Есенин. Путь и беспутье - Алла Марченко
Шрифт:
Интервал:
На Шнейдера и его книжечку, фактически брошюрку («Мои встречи с Есениным», 1965), ныне ссылаются почти все биографы поэта, а история ее такова. То ли в конце 1963-го, то ли в самом начале 1964-го (в то время я работала в «Вопросах литературы», участвовала и в комментировании голубого есенинского пятитомника) К. Л. Зелинский, куратор издания, представив Шнейдера, попросил меня отредактировать его воспоминания. Рукопись, донельзя хаотичная, оказалась невероятного объема. Извиняясь за качество врученной груды , И. И. Ш. признался, что писал воспоминания по ночам, в уме, в камере. Сочинив кусок , потом целый день его повторял, пока текст намертво не закреплялся в памяти. Освободившись, на воле перестукал на машинке и уже ничего ни поправить, ни изменить не мог.
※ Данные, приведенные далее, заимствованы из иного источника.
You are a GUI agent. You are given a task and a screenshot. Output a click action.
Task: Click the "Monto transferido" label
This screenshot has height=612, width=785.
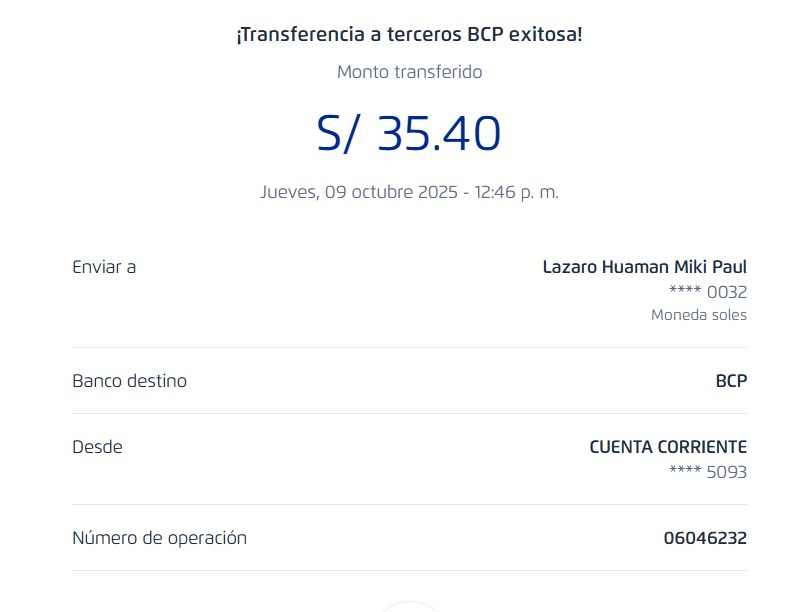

Словом, работа предстояла «адова», и я бы за нее вряд ли взялась, если бы к просьбе Зелинского не присоединился замглавного нашего журнала Семен Александрович Ляндрес. До ареста, тюрьмы и каторги он был как-то связан с семьей Мейерхольда и даже, кажется, помогал дочери Есенина Татьяне Сергеевне прятать архив матери и отчима. Вернувшись, возобновил знакомство. Со Шнейдером Ляндрес тоже был слегка знаком, то ли еще в ту пору, когда работал в бухаринских «Известиях», то ли их жизненные пути пересеклись позднее, в каком-то пункте Архипелага ГУЛАГ. Короче, силою вещей вляпалась я в неволю, и на целый год (1964) Есенин стал главной темой наших разговоров как со Шнейдером, так и с Ляндресом. Время было относительно либеральное, а моим собеседникам давно уже нечего было ни терять, ни бояться. За последний хрущевский 1964-й и об убийстве Зинаиды Райх, и о есенинских американских и парижских скандалах, и, главное, о методах устранения неугодных Высшей Власти лиц, принятых в органах госбезопасности, я узнала столько, что сенсационная информация, хлынувшая в первые месяцы расширенной гласности, лишь уточнила детали. Фрунзе, Киров, Горький, Орджоникидзе, Куйбышев…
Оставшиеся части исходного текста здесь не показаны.